Autre film attendu, celui estampillé “séance interdite”, le 31 de Rob Zombie, précédé d’échos très mitigés, survival redneck qu’on espère aussi brutal que The Devil’s rejects après la parenthèse allégorique de Salem (contre vents et marées, on l’avait beaucoup aimé).

Le PIFFF ne serait pas vraiment le PIFFF sans son quota de WTF asiatique, assuré cette année par Stephen Chow (Crazy Kung-fu) et l’intrigant The Mermaid, où une sirène doit assassiner un promoteur immobilier pas assez écolo au goût de la faune marine locale.

A noter également, la nuit blanche promise par la programmation spéciale “zombies” à partir de minuit le 10 décembre, avec le chef d’oeuvre de Georges A. Romero, Zombie, celui de Tom Savini, La Nuit des-morts-vivants (remake du grand classique de… Romero), ainsi que le moins connu Messiah of evil, de Willard Huyck.

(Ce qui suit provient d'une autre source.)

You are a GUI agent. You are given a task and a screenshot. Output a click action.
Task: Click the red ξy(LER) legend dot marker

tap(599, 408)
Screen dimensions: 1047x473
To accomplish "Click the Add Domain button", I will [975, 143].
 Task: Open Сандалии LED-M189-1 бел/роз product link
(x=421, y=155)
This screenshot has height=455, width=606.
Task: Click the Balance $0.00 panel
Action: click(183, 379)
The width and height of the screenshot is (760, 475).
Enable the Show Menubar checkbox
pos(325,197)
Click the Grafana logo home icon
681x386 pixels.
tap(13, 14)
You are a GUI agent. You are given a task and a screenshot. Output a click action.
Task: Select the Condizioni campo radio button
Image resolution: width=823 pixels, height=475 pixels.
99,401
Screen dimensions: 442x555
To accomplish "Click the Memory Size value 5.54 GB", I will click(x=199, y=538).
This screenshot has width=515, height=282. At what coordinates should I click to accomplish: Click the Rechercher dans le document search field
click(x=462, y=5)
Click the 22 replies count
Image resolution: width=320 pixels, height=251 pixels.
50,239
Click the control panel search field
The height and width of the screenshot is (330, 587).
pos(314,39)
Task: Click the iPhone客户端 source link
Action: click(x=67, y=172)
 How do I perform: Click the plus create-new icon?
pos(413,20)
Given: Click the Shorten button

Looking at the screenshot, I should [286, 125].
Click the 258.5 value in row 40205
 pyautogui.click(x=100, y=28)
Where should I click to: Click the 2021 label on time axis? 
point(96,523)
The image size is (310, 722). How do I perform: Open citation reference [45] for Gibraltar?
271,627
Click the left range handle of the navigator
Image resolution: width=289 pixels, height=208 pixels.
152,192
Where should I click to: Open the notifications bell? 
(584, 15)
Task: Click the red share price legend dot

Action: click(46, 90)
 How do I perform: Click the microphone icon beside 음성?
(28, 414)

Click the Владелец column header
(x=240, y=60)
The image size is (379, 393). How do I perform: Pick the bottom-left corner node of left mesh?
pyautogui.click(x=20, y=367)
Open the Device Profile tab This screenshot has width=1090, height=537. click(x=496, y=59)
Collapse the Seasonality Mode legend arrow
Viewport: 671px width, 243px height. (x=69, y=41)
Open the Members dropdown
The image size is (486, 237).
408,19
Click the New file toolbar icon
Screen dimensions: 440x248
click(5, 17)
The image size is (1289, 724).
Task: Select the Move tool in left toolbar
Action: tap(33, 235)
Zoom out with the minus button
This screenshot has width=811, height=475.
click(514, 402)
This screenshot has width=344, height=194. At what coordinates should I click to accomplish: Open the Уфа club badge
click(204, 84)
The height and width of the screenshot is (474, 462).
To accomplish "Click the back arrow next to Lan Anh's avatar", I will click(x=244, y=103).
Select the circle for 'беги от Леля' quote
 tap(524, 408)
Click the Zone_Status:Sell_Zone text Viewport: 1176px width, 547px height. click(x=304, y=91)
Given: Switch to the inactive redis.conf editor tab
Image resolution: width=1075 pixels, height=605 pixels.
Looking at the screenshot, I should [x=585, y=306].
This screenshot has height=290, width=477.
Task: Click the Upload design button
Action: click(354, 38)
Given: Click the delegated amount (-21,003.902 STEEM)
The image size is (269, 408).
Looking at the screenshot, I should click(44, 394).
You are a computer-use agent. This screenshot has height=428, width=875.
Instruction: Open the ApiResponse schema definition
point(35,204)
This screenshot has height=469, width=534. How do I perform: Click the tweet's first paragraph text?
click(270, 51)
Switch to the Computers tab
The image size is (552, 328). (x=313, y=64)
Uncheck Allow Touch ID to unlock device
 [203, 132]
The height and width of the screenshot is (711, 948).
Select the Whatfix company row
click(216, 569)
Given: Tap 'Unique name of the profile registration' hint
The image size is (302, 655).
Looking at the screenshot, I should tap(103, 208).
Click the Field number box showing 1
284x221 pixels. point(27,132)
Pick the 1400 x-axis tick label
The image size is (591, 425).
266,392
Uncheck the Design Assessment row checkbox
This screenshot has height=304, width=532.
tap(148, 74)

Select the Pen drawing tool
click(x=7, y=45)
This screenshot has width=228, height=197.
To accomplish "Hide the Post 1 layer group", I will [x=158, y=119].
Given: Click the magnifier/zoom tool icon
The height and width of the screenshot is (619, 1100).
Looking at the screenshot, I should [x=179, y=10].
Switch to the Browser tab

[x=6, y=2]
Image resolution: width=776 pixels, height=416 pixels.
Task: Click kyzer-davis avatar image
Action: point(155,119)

Côté compétition, il s’agira de départager 8 longs-métrages : hormis Grave et Sam was here, seront également en lice pour le prix du public, I am not a serial killer, K-Shop, Realive, The Unseen, The greasy strangler et Prevenge. Les courts-métrages seront quant à eux, auscultés non seulement par les festivaliers, mais aussi par un jury chargé de distinguer le meilleur court français. Il sera composé de Stephane Debac (acteur), Michel Koch (directeur artistique, concept artist), Xavier Jamaux (musicien), Tom Kan (graphiste, directeur artistique) et Olivier Afonso (responsable effets spéciaux, chef maquilleur, réalisateur, scénariste)

Hors compétition : Keeper of darkness, The Priests, mais aussi The Autopsy of Jane Doe qui aura les honneurs de l’ouverture et Safe Neighborhood celles de la clôture. On n’oublie pas au passage, la séance jeunesse qui va permettre aux chanceux néophytes de découvrir l’un des plus grands films de l’histoire du cinéma, la Fiancée de Frankenstein, de James Whale, sublime poème macabre qui à l’image de son héroïne, ne risque pas de prendre une ride.